I've recently reinstalled Gentoo on my homeserver and while in the business of installing and configuring everything again I came across an apache unwilling to compile:

```
checking for APR-util... yes

  adding "-L/usr/lib64" to LDFLAGS

checking for x86_64-pc-linux-gnu-gcc... x86_64-pc-linux-gnu-gcc

checking whether the C compiler works... yes

checking for C compiler default output file name... a.out

checking for suffix of executables... 

checking whether we are cross compiling... no

checking for suffix of object files... o

checking whether we are using the GNU C compiler... yes

checking whether x86_64-pc-linux-gnu-gcc accepts -g... yes

checking for x86_64-pc-linux-gnu-gcc option to accept ISO C89... none needed

checking how to run the C preprocessor... x86_64-pc-linux-gnu-gcc -E

configure: error: Did not find pcre-config script at /compile/portage/www-servers/apache-2.2.25/temp/pcre-config

```

But when I go to `/compile/portage/www-servers/apache-2.2.25/temp/` the `pcre-config` file is there, containing:

```
#!/bin/sh

[ "${flag}" = "--version" ] && set -- --modversion

exec ${PKG_CONFIG} libpcre "$@"

```

So I'm not sure what it exactly is that the configure step is failing on... any help would be appreciated. (The full build.log is located here.)

----------

## Hu

```
!!! Please attach the following file when seeking support:

!!! /compile/portage/www-servers/apache-2.2.25/work/httpd-2.2.25/config.log
```

----------

## TomWij

Can you file this bug at Gentoo Bugzilla?
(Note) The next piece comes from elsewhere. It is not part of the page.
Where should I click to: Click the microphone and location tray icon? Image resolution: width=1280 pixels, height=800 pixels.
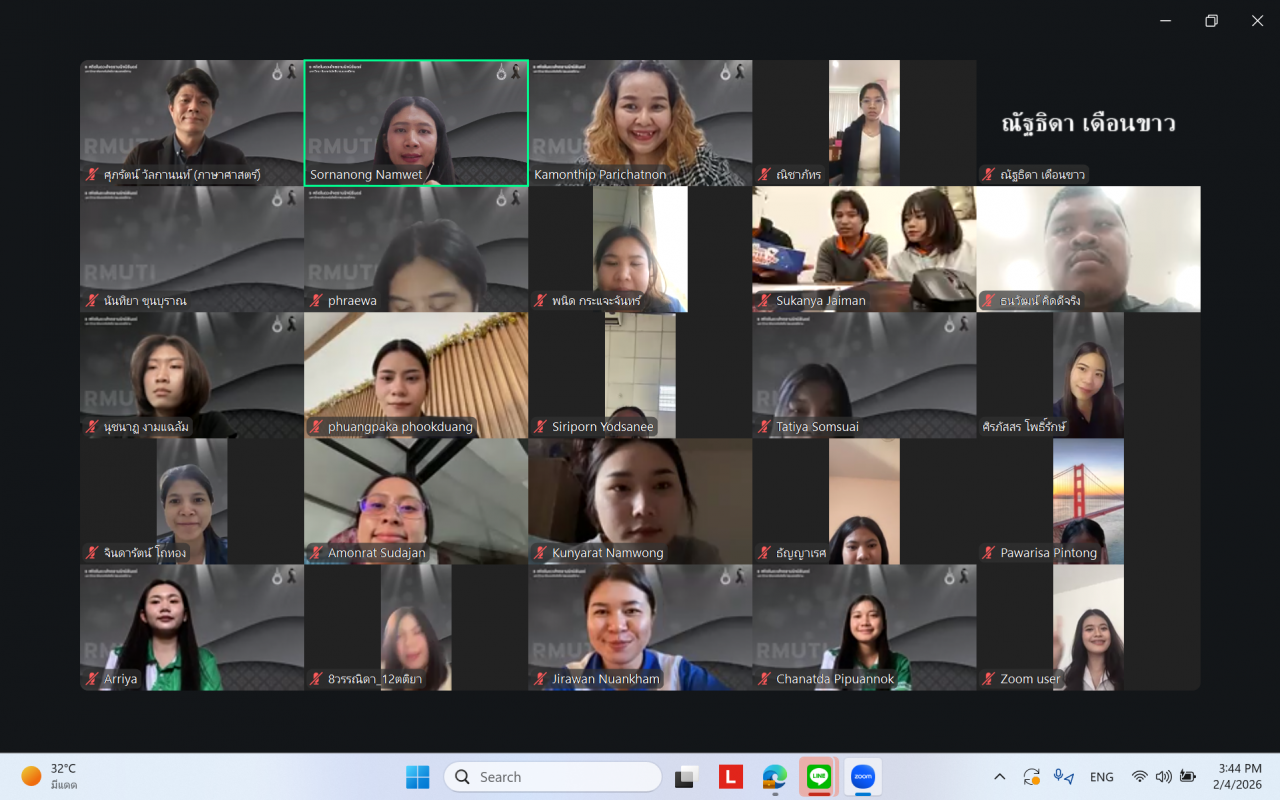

Read here how to write a bug report, for more in-depth details and troubleshooting steps you can read our Bugzilla HOWTO.

----------

## Ivion

 *TomWij wrote:*   

> Can you file this bug at Gentoo Bugzilla? Read here how to write a bug report, for more in-depth details and troubleshooting steps you can read our Bugzilla HOWTO.

 

Alright, I've done so: Bug #500928. So I guess this will be continued there...

----------

## Ivion

Thanks to SpanKY I can say this problem has been resolved. It was the Trusted Path Execution settings in my hardened kernel, specifically the CONFIG_GRKERNSEC_TPE_ALL option. This option restricts all non-root users so that they cannot execute files in directories that are world or group writable (amongst other things), and it happens to be the case that the build part of emerge drops its root privileges and works in directories that are group writable (portage group). So when the build process requires a file to be executed from there it gets denied, as conform the settings. If I'd known that emerge drops down to the user portage when actually building I might've figured it out sooner, but at least now I know.  :Smile: 

Also I should've looked more carefully at my log files, because as SpanKY says in the bug report, the cause for the build-failure was plainly to be found in `dmesg`:

```
grsec: From x.x.x.x: denied untrusted exec (due to file in group-writable directory) of /compile/portage/www-servers/apache-2.2.25/temp/pcre-config by /compile/portage/www-servers/apache-2.2.25/temp/pcre-config[configure:5389] uid/euid:250/250 gid/egid:250/250, parent /compile/portage/www-servers/apache-2.2.25/work/httpd-2.2.25/configure[configure:4220] uid/euid:250/250 gid/egid:250/25
```

----------